The estimate was published as the PPF announced the proposed levy rules for 2015/16 following its consultation that ran between May and July this year.
PPF chief executive Alan Rubenstein (pictured) said: “We recently said in our Funding Strategy Update that we remain on course to meet our long-term funding target of self-sufficiency by 2030, but substantial risks remain. We have therefore chosen to continue our approach from the first triennium in setting the overall levy rate for the coming year. This means we have sought to neutralise the wider levy changes, allowing the impact of improved funding to bring the quantum down. As a result we will seek to collect a reduced amount in 2015/16 in line with changes in current risk that we have seen. While the future is inevitably uncertain, levy estimates for the following two years appear likely to fall further rather than rise, based on the expected path of asset values and yields.”
The PPF said there was strong stakeholder support in the consultation responses for the move from Dun & Bradstreet to Experian as the new insolvency risk provider and for the PPF-specific model for assessing risk.
Enhancements to the model include amended rules on how it reflects mortgages – ensuring mortgages that are not relevant to insolvency risk are excluded; and a revised approach to asset backed contributions (ABCs). The PPF will now recognise all asset types not just UK property, provided the ABC is valued in a way that reflects the value to the PPF in the event of insolvency.
Barnett Waddingham partner Nick Griggs said he welcomed the proposal to remove certain mortgages from the insolvency risk model, the inclusion of which he sad was “was a major drawback of the original proposals”.
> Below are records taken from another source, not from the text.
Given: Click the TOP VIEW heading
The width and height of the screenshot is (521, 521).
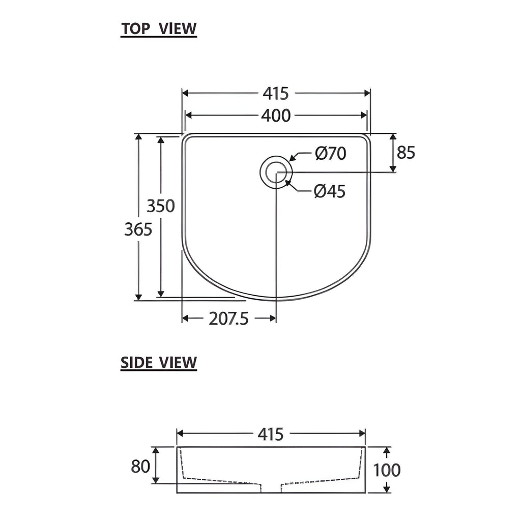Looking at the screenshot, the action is [x=159, y=28].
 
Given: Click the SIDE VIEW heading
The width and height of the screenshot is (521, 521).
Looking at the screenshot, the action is [x=159, y=362].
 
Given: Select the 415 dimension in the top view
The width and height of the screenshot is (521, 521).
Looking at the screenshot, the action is [x=276, y=94].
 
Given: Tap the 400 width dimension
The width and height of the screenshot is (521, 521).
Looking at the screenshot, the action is [x=276, y=115].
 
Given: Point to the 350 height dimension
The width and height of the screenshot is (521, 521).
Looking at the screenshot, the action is [x=161, y=206].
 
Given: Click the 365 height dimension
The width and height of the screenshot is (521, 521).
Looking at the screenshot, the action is [x=138, y=229].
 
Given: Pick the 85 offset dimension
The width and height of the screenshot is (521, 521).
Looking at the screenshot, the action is [x=406, y=153].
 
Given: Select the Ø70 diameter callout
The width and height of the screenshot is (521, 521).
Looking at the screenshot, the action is [x=331, y=154].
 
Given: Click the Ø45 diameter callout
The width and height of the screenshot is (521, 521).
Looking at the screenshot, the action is [x=330, y=191].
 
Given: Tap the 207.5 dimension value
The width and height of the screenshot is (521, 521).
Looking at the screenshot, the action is [x=228, y=319].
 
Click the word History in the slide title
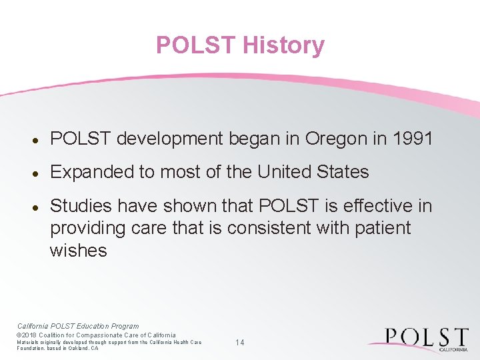[283, 45]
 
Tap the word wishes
[78, 251]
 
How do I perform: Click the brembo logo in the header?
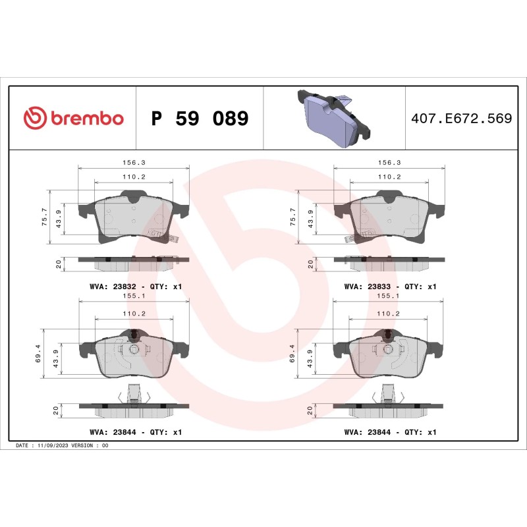pos(73,119)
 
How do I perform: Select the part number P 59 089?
pos(200,119)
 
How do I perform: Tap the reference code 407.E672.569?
pos(461,119)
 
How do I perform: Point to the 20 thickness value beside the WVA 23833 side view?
pos(310,264)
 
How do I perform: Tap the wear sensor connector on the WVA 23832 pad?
pos(158,233)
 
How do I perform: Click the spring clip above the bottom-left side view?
pos(134,393)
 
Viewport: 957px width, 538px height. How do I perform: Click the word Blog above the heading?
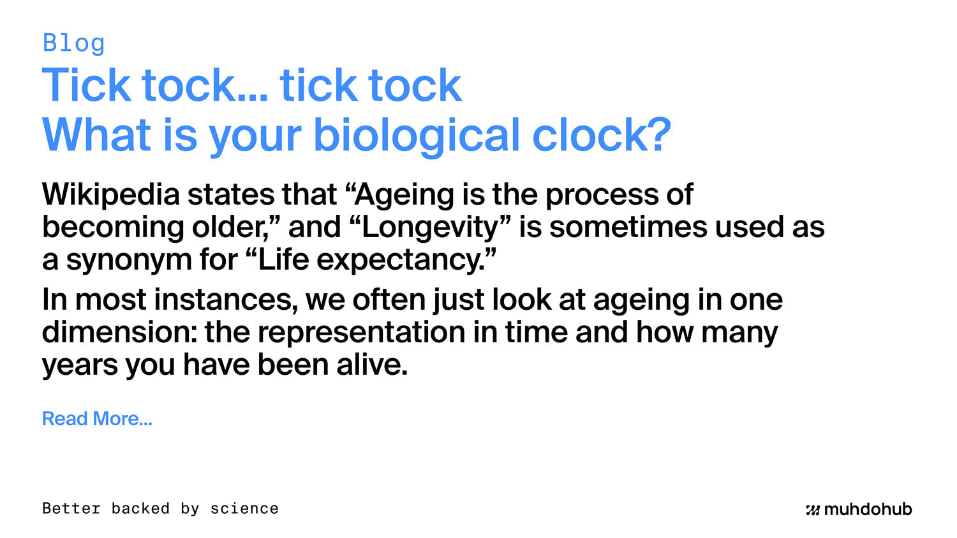click(73, 43)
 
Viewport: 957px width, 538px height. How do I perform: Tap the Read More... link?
click(97, 418)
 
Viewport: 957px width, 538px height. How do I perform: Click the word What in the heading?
click(96, 134)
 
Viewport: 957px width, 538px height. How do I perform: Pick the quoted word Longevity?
click(430, 227)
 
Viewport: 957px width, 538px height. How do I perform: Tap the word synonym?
click(129, 261)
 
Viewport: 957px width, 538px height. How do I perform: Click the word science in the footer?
click(244, 509)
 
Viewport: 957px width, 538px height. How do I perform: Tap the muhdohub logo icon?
click(813, 510)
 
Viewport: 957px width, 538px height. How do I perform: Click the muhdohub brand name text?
click(868, 509)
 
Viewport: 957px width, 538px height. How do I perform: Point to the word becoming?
click(113, 228)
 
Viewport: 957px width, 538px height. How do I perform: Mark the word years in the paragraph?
click(80, 365)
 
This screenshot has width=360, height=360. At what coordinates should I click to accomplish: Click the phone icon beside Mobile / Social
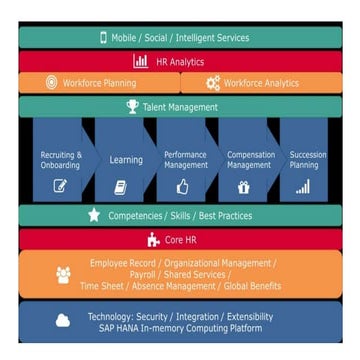pyautogui.click(x=103, y=38)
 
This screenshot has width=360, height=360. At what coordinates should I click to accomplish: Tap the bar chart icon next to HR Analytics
pyautogui.click(x=140, y=61)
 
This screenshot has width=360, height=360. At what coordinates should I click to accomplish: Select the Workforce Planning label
pyautogui.click(x=99, y=83)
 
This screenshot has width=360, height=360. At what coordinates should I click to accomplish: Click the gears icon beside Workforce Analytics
pyautogui.click(x=212, y=83)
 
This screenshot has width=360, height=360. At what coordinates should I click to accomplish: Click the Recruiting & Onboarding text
pyautogui.click(x=60, y=160)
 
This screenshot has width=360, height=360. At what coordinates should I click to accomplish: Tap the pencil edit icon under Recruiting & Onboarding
pyautogui.click(x=60, y=186)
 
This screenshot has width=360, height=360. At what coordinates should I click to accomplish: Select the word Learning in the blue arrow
pyautogui.click(x=125, y=160)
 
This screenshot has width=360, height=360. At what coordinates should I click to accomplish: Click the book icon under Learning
pyautogui.click(x=121, y=187)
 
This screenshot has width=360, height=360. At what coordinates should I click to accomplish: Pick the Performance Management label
pyautogui.click(x=185, y=160)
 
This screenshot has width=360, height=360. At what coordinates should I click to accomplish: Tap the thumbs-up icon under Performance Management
pyautogui.click(x=182, y=186)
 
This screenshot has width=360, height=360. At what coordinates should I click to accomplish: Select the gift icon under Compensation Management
pyautogui.click(x=244, y=186)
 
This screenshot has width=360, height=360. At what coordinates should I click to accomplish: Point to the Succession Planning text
pyautogui.click(x=307, y=160)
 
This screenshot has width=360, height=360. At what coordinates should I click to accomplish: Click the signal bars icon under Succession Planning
pyautogui.click(x=303, y=186)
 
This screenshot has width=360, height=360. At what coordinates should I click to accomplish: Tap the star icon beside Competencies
pyautogui.click(x=94, y=214)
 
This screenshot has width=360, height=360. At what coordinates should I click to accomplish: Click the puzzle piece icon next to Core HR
pyautogui.click(x=153, y=239)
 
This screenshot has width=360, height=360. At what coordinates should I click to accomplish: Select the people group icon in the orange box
pyautogui.click(x=63, y=274)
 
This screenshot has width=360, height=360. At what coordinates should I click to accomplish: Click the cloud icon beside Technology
pyautogui.click(x=63, y=322)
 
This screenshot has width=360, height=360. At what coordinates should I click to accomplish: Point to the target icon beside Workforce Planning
pyautogui.click(x=52, y=83)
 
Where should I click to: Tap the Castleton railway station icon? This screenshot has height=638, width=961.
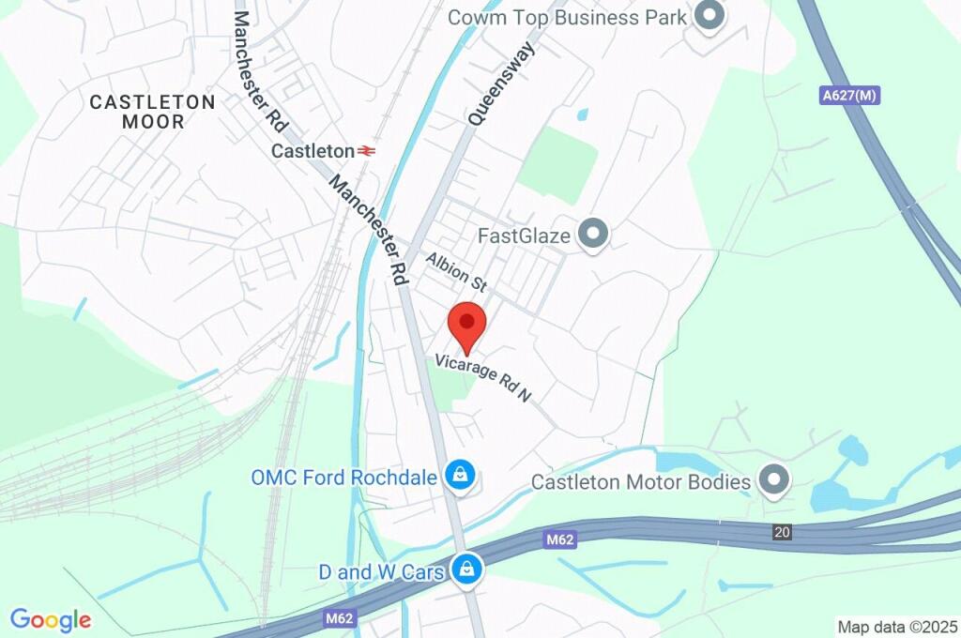pyautogui.click(x=367, y=150)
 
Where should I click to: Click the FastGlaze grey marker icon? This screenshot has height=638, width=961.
pyautogui.click(x=592, y=235)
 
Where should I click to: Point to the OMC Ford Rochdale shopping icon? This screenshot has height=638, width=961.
pyautogui.click(x=460, y=477)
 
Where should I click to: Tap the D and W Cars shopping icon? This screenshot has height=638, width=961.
pyautogui.click(x=466, y=569)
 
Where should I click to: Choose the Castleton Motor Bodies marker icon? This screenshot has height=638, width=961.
pyautogui.click(x=773, y=481)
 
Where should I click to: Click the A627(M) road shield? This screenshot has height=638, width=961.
pyautogui.click(x=853, y=96)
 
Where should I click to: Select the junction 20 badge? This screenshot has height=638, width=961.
pyautogui.click(x=782, y=532)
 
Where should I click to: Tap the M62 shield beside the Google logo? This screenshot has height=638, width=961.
pyautogui.click(x=336, y=619)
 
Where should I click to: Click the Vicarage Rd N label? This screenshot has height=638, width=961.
pyautogui.click(x=482, y=378)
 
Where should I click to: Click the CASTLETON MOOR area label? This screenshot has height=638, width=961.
pyautogui.click(x=152, y=112)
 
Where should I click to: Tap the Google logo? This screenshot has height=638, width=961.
pyautogui.click(x=51, y=619)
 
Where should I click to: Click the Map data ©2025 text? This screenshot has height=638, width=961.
pyautogui.click(x=897, y=626)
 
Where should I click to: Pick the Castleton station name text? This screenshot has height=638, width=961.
pyautogui.click(x=313, y=150)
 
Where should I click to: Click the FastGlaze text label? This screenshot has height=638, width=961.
pyautogui.click(x=524, y=235)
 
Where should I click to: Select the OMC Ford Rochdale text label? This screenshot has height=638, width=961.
pyautogui.click(x=343, y=478)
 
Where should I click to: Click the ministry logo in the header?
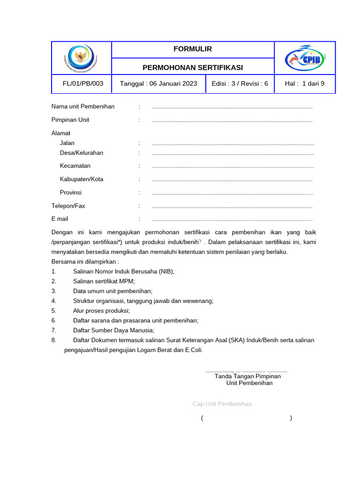81,57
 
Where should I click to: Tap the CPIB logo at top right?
305,58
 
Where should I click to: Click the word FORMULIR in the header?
193,49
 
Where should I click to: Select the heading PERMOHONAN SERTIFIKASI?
193,68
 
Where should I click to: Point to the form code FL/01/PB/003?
83,84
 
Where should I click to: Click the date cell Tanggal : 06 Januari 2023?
158,84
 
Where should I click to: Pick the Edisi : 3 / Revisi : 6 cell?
240,84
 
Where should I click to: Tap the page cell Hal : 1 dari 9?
304,84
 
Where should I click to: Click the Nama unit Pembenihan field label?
83,106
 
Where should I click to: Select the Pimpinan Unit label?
70,120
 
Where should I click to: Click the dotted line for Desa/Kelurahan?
233,153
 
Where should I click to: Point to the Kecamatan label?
75,166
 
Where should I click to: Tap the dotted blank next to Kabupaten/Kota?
232,180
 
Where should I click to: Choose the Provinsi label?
71,193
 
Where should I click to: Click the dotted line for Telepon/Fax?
232,206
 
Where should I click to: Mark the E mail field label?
60,219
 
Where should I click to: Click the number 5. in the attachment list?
54,311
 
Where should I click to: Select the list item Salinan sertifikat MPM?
104,281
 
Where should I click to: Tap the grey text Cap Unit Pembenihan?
222,404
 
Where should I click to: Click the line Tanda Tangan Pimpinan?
248,376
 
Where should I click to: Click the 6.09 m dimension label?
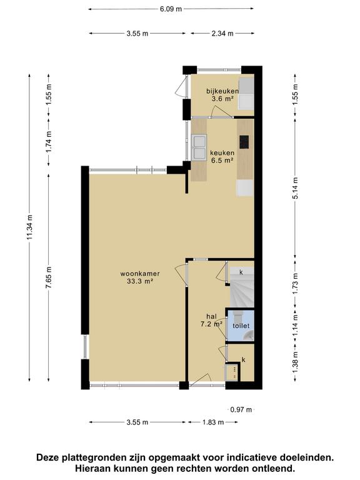click(171, 9)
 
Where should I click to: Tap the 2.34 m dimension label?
click(222, 33)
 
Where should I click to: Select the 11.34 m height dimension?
click(29, 228)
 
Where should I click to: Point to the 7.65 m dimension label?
click(49, 278)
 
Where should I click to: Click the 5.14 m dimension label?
click(295, 188)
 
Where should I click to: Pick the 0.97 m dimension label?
click(241, 409)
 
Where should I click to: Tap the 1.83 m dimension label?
click(213, 422)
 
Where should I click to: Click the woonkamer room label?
click(140, 274)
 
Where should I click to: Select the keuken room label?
click(222, 152)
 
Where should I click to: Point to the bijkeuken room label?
click(222, 91)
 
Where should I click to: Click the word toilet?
click(241, 326)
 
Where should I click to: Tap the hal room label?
click(211, 316)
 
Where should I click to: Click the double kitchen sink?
click(199, 148)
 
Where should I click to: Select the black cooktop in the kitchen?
click(244, 142)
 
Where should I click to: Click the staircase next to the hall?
click(242, 287)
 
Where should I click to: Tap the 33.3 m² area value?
click(140, 281)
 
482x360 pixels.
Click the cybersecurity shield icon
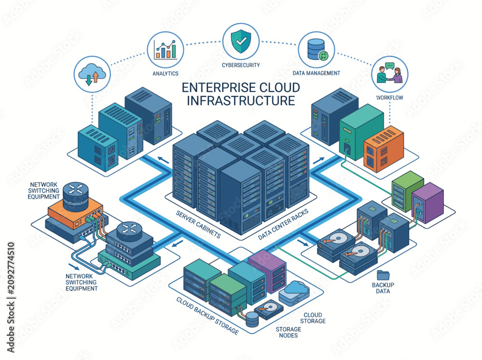click(241, 42)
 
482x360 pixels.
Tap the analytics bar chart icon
click(166, 50)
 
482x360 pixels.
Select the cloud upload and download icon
click(92, 74)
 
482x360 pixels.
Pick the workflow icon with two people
click(389, 74)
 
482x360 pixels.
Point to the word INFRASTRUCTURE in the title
click(241, 101)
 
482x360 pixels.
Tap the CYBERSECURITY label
click(241, 65)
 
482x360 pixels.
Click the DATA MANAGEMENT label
click(316, 73)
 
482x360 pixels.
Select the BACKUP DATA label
click(383, 288)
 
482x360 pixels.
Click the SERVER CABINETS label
click(198, 225)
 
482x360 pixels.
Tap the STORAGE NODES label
click(288, 333)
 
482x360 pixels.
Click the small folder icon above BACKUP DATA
click(383, 275)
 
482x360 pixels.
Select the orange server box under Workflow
click(384, 148)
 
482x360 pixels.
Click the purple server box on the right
click(428, 202)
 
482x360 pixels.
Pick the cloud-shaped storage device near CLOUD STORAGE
click(294, 293)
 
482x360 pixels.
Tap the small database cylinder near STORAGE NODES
click(252, 319)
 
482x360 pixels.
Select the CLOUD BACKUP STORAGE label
click(207, 316)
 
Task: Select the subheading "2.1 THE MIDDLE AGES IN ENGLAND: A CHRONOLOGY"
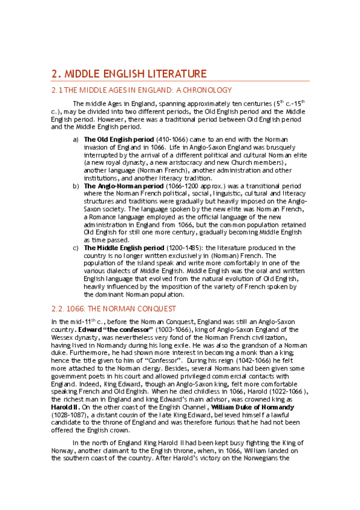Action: tap(141, 90)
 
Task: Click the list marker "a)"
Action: tap(76, 140)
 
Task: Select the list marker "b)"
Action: tap(76, 186)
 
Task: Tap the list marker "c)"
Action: tap(76, 248)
He added: “While improvements have been made, anomalies remain in the model that many will perceive as unfair. Some of these are inevitable given the PPF’s desire to produce a simple and statistically robust model – many employers will simply not fit the average profile of the companies the PPF’s model is based on.
“The PPF’s announcement that their target total levy is less than in previous years is of course welcome, but employers should beware that the change from D&B to Experian can mean significant changes to individual schemes’ levies.”
Elsewhere, Towers Watson senior consultant Joanne Shepard said: “Employers may be disappointed that the bill they’ve been presented with isn’t smaller: £635m is the amount the PPF would have expected to collect with no changes to the levy rules; in that sense, this isn’t really a levy cut.
“However, fixing the formula for three years is expected to see levies fall further as ‘bad years’ drop out of the period over which scheme funding levels are smoothed for levy calculations.”